Changes in retinal blood flow may be involved in the pathogenesis of glaucoma and other ocular diseases. Erythrocyte mediated velocimetry (EMV) is a novel technique where indocyanine green (ICG) dye is sequestered in erythrocyte ghosts and autologously re-injected to allow direct visualization of erythrocytes for in vivo measurement of speed. The purpose of this study is to determine the mean erythrocyte speed in the retinal microvasculature, as well as the intravisit and intervisit variability of EMV. Data from 23 EMV sessions from control, glaucoma suspect, and glaucoma patients were included in this study. In arteries with an average diameter of 43.11 µm ± 6.62 µm, the mean speed was 7.17 mm/s ± 2.35 mm/s. In veins with an average diameter of 45.87 µm ± 12.04 µm, the mean speed was 6.05 mm/s ± 1.96 mm/s.

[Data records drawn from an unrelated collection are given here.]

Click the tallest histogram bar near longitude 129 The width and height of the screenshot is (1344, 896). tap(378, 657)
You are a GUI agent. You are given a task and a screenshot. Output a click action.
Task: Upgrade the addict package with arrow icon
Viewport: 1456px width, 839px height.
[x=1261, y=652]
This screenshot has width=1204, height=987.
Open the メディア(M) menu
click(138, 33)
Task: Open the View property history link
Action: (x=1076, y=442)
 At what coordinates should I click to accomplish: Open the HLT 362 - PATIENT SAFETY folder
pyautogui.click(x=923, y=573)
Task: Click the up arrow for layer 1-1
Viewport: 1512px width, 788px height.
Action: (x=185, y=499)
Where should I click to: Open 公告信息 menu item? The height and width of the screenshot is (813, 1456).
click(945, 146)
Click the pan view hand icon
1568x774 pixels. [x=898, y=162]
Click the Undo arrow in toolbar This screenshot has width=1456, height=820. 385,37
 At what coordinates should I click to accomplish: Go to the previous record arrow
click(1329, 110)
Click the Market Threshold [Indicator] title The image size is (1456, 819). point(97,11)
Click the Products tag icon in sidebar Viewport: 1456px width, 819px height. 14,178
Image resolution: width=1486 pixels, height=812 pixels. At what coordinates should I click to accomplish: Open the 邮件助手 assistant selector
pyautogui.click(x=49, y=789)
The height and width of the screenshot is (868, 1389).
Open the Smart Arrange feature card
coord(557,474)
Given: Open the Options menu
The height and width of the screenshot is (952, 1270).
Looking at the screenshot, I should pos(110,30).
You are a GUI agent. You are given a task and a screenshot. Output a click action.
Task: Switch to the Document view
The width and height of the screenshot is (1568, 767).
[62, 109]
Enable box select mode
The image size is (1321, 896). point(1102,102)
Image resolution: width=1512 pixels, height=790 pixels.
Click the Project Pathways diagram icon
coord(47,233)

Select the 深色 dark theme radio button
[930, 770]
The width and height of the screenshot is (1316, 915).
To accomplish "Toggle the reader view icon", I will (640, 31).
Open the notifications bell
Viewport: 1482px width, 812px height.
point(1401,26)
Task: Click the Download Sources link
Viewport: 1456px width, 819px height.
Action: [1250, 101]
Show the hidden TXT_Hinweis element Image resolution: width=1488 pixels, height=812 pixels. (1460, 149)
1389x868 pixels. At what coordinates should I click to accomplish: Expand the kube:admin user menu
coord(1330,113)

Intravisit variability, as measured by the mean coefficient of variation, was 3.57% (range 0.44-9.68%). Intervisit variability was 4.85% (range 0.15-8.43%). EMV may represent reliable method for determination of retinal blood speed, potentially allowing insights into the effects of pharmacologic agents or pathogenesis of ocular diseases.

Figure 1

Flowchart showing inclusion and exclusion of patients.

Figure 2

Example of erythrocyte tracking from erythrocyte mediated velocimetry images. Red circles show an individual erythrocyte flowing in a small vein along the retina (a–e).

Figure 3

EMV image showing coordinates of many individual erythrocytes from an angiogram sequence (blue) overlaid on user-drawn vessel path (red).

Figure 4

Difference in velocity as a function of the mean velocity between angiograms acquired in the same session (a) or separate sessions. (b) The center line represents the mean difference in velocity between sessions. The outer lines represent the mean difference ±1.96(SD).